White saviors have been called out for decades, but in 2012 the descriptor sprinted around Twitter, Facebook, Tumblr, and the media after Nigerian-American writer Teju Cole wrote a series of tweets that struck a nerve. Cole had just seen what was the most viral online video of the time, Kony 2012.

The short documentary introduced audiences to Jacob Acaye, a Ugandan boy who was abducted alongside his brother by the Lord's Resistance Army. Acaye saw the army kill his brother violently. The Kony 2012 website crashed briefly as the video racked up over 100 million views within days. Kony 2012 pulled at viewer's heartstrings and its white creator, filmmaker Jason Russell, attempted to bring the world together to arrest the Army's leader and Ugandan warlord Joseph Kony.

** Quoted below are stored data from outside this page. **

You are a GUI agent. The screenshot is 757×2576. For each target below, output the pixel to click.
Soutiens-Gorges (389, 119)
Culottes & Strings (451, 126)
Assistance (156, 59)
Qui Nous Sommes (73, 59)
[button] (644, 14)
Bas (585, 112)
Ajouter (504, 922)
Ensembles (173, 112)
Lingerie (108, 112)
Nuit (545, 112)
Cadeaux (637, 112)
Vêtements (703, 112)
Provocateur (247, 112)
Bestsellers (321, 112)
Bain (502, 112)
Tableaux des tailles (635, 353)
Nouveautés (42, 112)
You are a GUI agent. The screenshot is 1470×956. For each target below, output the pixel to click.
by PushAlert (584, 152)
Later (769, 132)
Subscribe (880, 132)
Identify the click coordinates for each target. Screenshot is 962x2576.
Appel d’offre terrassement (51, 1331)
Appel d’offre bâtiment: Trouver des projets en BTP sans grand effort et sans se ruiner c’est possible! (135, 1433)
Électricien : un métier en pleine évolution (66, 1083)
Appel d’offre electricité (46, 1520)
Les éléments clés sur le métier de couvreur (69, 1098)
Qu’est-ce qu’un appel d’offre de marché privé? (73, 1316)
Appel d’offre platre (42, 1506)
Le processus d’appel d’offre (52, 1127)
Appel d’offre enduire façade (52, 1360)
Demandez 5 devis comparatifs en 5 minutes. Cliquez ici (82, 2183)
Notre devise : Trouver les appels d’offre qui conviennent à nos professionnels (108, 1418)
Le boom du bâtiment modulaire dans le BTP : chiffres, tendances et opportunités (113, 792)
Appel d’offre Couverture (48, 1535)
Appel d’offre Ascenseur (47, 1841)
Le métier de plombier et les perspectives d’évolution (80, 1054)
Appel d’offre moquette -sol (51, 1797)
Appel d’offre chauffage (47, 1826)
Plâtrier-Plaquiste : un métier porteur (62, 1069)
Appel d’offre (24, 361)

But Cole argued on Twitter that Russell's work was yet another example of what he called the "white savior industrial complex." Americans could be disturbed by Acaye's story and yet turn a blind eye to harmful policies and corrupt systems. White saviors are more interested in their own emotional validation than helping others, Cole tweeted.

Commentary on white saviors continues to ebb and flow out of internet consciousness. Google search interest for "white savior" jumped again in June 2020 amid the backlash to hashtag activism as Black Lives Matter protests picked up around the world. While it's taken a backseat more recently, it's still important to understand the concept as we continue to combat systemic racism. How we dismantle those barriers matters; even if one may have acted like a white savior in the past, there's room to grow.